• [TEXT SECTION]:

┄┄┄┄┄┄

This baby is 61", but it looks more than a bit like the wallpaper you'd see behind the misery-stricken heroine of a 1930s movie drama:


It's another Ralph Lauren - Vintage Ashfield - and in spite of the association I really like its simplicity.   There are other colours in this print that look less like old film, but they aren't quite right either.  The whites look like true white instead of the off white I need, and the taupey version looks like it would make our honey maple floors very very unhappy.  At least pewter gives a contrast and blends with all the black?

On a second pass of all the likely fabric manufacturers I found this print, which I'd rejected at first because the background is SO blue.


But I smiled when I saw it first, and I smiled again the second time and decided to show Pete, who smiled too.  So I asked for a sample and am crossing my fingers harder than is strictly comfortable.  It's another Ralph Lauren (Garden Harbor) and Ralph does not charge Lee Jofa prices.  Or even Sanderson prices.

┄┄┄┄┄┄

• [SHORT PROBLEM 1]:
In the fabric passage, why does the writer find the other colorways of the Vintage Ashfield print unsuitable? Answer in one to three sentences.
• [SHORT PROBLEM 2]:
Duplicate the fabric passage from "On a second" down to "even Sanderson prices.".

• [RECORDED INFORMATION]:
┄┄┄┄┄┄

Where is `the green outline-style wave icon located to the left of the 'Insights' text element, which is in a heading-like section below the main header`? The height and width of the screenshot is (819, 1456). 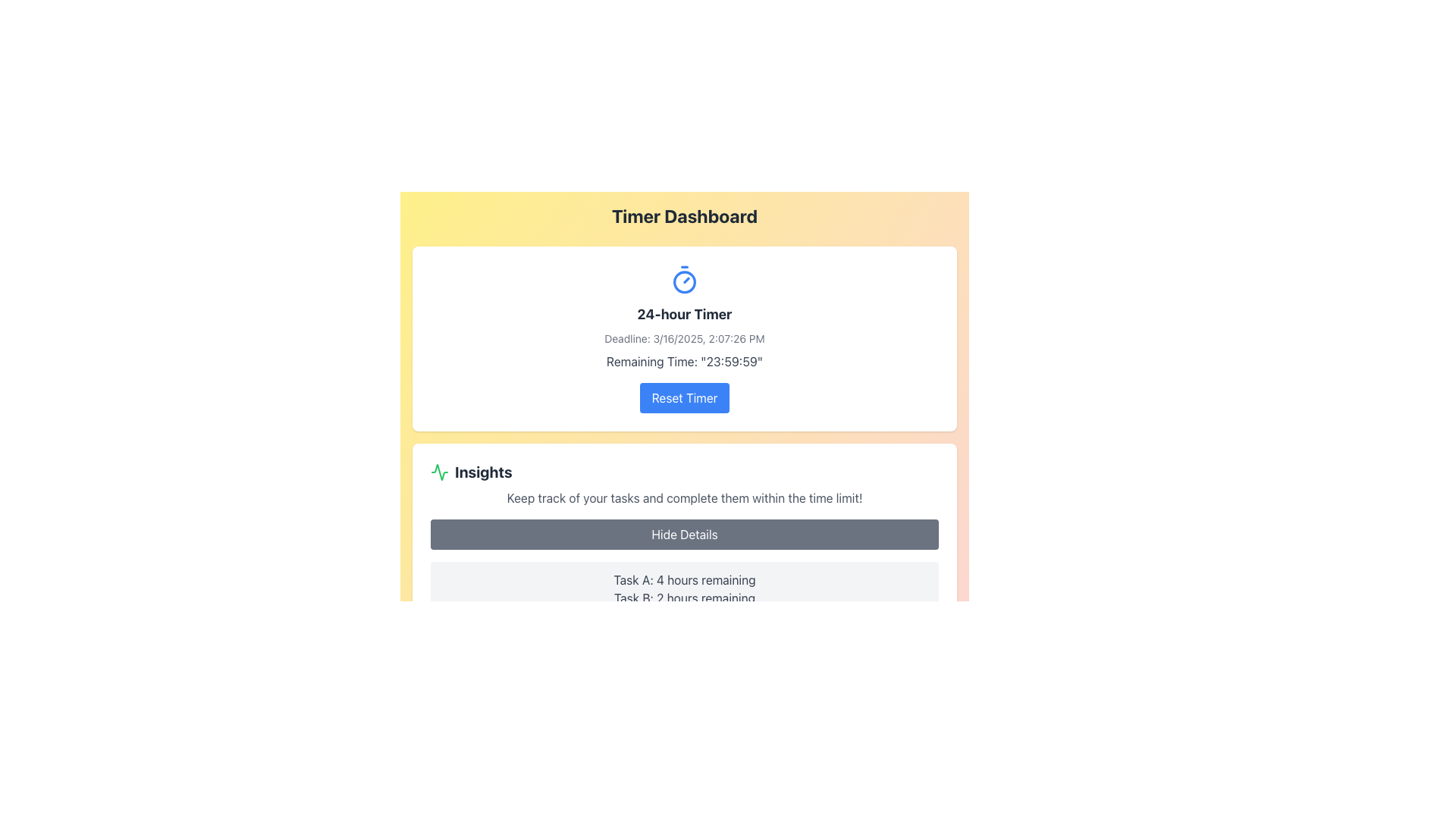 the green outline-style wave icon located to the left of the 'Insights' text element, which is in a heading-like section below the main header is located at coordinates (439, 472).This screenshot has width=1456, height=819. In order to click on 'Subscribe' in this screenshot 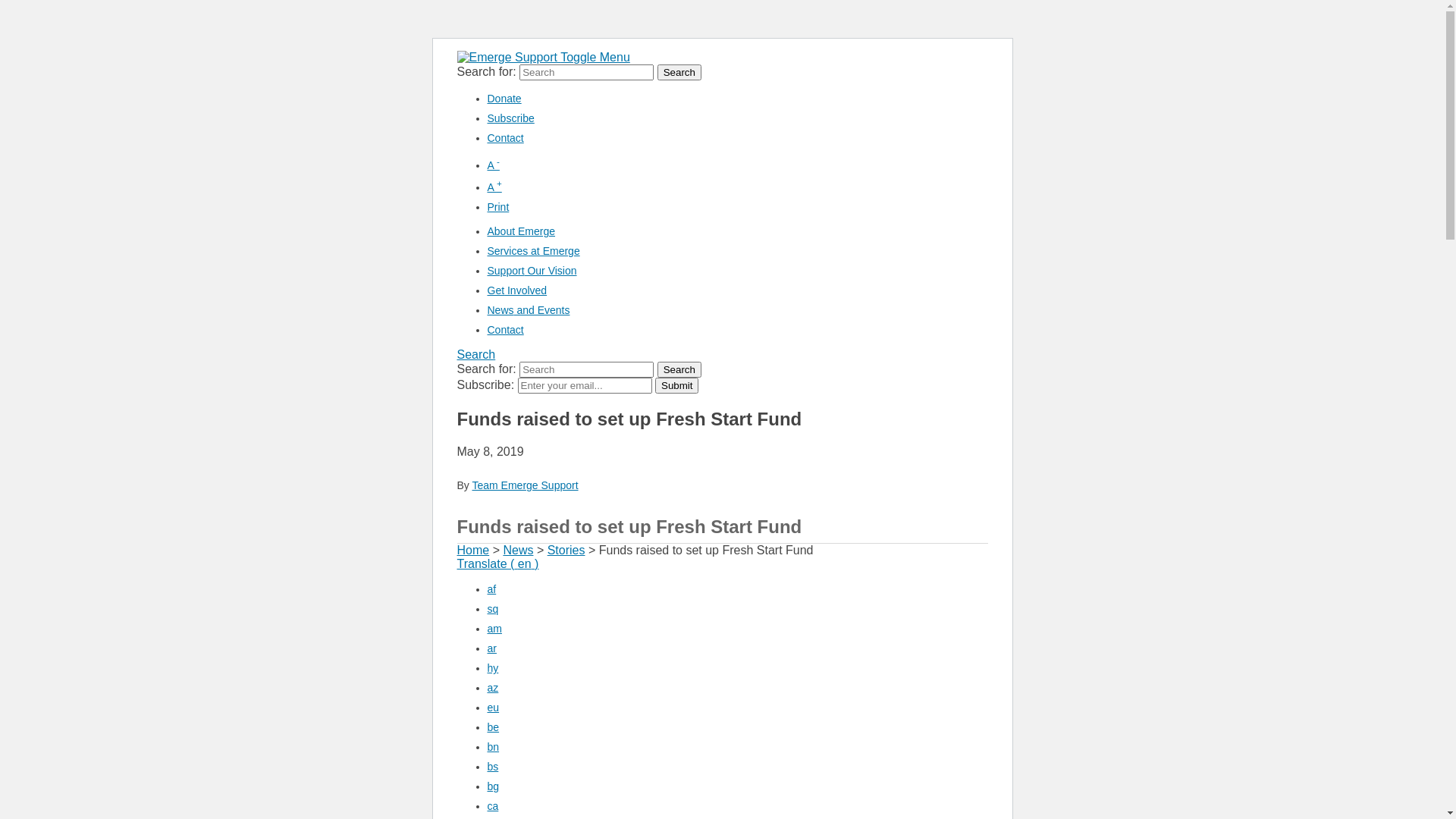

┄┄┄┄┄┄

• [TASK RESULT 1]:
The white versions look like true white rather than the off white the writer needs. The taupe version looks like it would make the honey maple floors very unhappy.

• [TASK RESULT 2]:
On a second pass of all the likely fabric manufacturers I found this print, which I'd rejected at first because the background is SO blue.


But I smiled when I saw it first, and I smiled again the second time and decided to show Pete, who smiled too.  So I asked for a sample and am crossing my fingers harder than is strictly comfortable.  It's another Ralph Lauren (Garden Harbor) and Ralph does not charge Lee Jofa prices.  Or even Sanderson prices.